As noted, the evidence establishes that the
redevelopment of former gas stations with open spill numbers for
a host of different uses is commonplace.
Plaintiffs, however,
have limited the proof submitted in support of their claim
against Shell solely to the position taken by North Fork, as
supplemented, unconvincingly, by Balin's problematic opinion.
As
a result, there is an insufficient factual predicate for the
Court to conclude that because North Fork was not willing to take
on the risks purportedly inherent in leasing the Premises subject
to an open spill number, no other reasonable tenant would have
agreed to do so either.
(See Findings of Fact # 42 (noting
plaintiffs' failure to present evidence of any attempt to market
the Premises to anyone other than North Fork).)
Moreover, and of
equal import, the record is devoid of any evidence that they,
i.e., the "LESSOR" under Article 22.C, were "substantially
prevent[ed]" from using the Premises prior to the issuance of the
NFAL in September 2007.
The absence of (1) such "other tenant"
-33-
evidence, and/or (2) of information demonstrating that the
Premises was, in essence, unuseable by plaintiffs given its DEC
status, requires that judgment be entered for defendants as to
this claim.
CONCLUSION
Plaintiffs have failed to establish their breach of
contract claim against Shell as alleged in their first cause of
action.
Plaintiffs' other, viz., second cause of action is
predicated on the purported delays in Shell obtaining the NFAL,
thereby delaying plaintiffs' receipt of rental payments from
North Fork.
As to that cause of action, it was not pursued at
trial and is deemed to have been withdrawn.
What remains is the question of attorney's fees to
Shell as the prevailing party pursuant to Article 30 of the 1996
Lease.
In that regard, defendants shall submit their application
for same on or before January 29, 2012.
Plaintiffs' papers in
response shall be submitted on or before February 10, 2012, with
defendants' reply, if any, to be filed by February 20, 2012.
Once the issue of attorney's fees is resolved, judgment
-34-
will be entered in favor of defendants as to the two causes of
action set forth in the Complaint.20
The above constitutes the Court's Findings of Fact and
Conclusions of Law.
SO ORDERED.
Dated: Central Islip, New York
December 20, 2011
/S/
DENIS R. HURLEY, U.S.D.J.
20
Defendants' motion for spoliation will not be further
addressed in that it is, in essence, rendered moot by the Court's
conclusions in favor of defendants other than the request for
"monetary sanctions." As to that portion of defendants' request,
it is denied. "Monetary sanctions are appropriate 'to punish the
offending party for its actions [and] deter the litigant's
conduct, sending the message that egregious conduct will not be
tolerated.'" Richard Green (Fine Paintings) v. McClendon, 262
F.R.D. 284, 292 (S.D.N.Y. 2009)(quoting In re WRT Energy Secs.
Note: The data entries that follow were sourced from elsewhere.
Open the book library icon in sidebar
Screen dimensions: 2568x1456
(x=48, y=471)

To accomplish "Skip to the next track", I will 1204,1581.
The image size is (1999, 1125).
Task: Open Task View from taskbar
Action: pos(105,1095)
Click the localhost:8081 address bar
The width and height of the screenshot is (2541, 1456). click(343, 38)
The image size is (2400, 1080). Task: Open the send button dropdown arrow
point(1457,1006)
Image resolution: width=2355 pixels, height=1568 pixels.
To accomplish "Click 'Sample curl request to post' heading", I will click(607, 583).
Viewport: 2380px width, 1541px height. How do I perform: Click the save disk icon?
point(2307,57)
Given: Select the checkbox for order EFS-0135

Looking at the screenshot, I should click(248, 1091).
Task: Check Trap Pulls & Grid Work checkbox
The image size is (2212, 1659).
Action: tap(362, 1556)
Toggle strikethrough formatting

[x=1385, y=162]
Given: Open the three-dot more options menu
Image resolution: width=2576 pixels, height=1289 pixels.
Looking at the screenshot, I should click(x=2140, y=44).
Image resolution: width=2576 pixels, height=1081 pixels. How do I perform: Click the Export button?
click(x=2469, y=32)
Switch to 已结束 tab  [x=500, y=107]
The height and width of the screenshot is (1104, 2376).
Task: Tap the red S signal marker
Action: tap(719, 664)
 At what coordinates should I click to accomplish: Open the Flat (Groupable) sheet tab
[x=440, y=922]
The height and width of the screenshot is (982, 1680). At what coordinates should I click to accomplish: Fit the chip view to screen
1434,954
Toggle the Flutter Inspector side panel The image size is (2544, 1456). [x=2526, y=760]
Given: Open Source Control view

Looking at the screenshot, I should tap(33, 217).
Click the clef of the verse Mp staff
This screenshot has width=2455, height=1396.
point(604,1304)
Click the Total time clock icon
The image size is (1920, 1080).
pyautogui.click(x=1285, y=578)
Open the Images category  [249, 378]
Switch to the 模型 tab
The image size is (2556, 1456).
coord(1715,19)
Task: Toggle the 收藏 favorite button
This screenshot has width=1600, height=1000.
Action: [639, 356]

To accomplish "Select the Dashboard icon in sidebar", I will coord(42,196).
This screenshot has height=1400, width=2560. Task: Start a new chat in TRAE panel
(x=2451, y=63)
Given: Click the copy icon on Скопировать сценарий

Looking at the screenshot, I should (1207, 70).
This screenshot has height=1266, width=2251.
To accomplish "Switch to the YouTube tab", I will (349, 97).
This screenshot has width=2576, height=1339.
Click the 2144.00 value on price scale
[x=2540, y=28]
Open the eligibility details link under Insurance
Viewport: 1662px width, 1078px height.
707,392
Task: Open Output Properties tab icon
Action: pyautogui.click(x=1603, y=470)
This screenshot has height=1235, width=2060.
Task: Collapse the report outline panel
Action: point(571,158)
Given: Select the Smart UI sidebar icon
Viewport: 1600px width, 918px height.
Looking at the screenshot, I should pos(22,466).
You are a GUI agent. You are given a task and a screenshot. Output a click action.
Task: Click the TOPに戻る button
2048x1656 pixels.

Litig., 246 F.R.D. 185, 201 (S.D.N.Y. 2007)). The Court finds
that plaintiff has not engaged in any conduct that rises to the
level of "egregious" in nature, nor have defendants demonstrated
either that they suffered prejudice as a result of plaintiffs'
alleged spoliation, see McClendon, 262 F.R.D. at 292, or that a
monetary sanction will serve "the remedial purpose of making
[them] whole for costs incurred as a result of [plaintiff's
alleged] wrongful conduct." See Chan v. Triple 8 Palace, Inc.,
2005 WL 1925579, at *10 (S.D.N.Y. Aug. 11, 2005).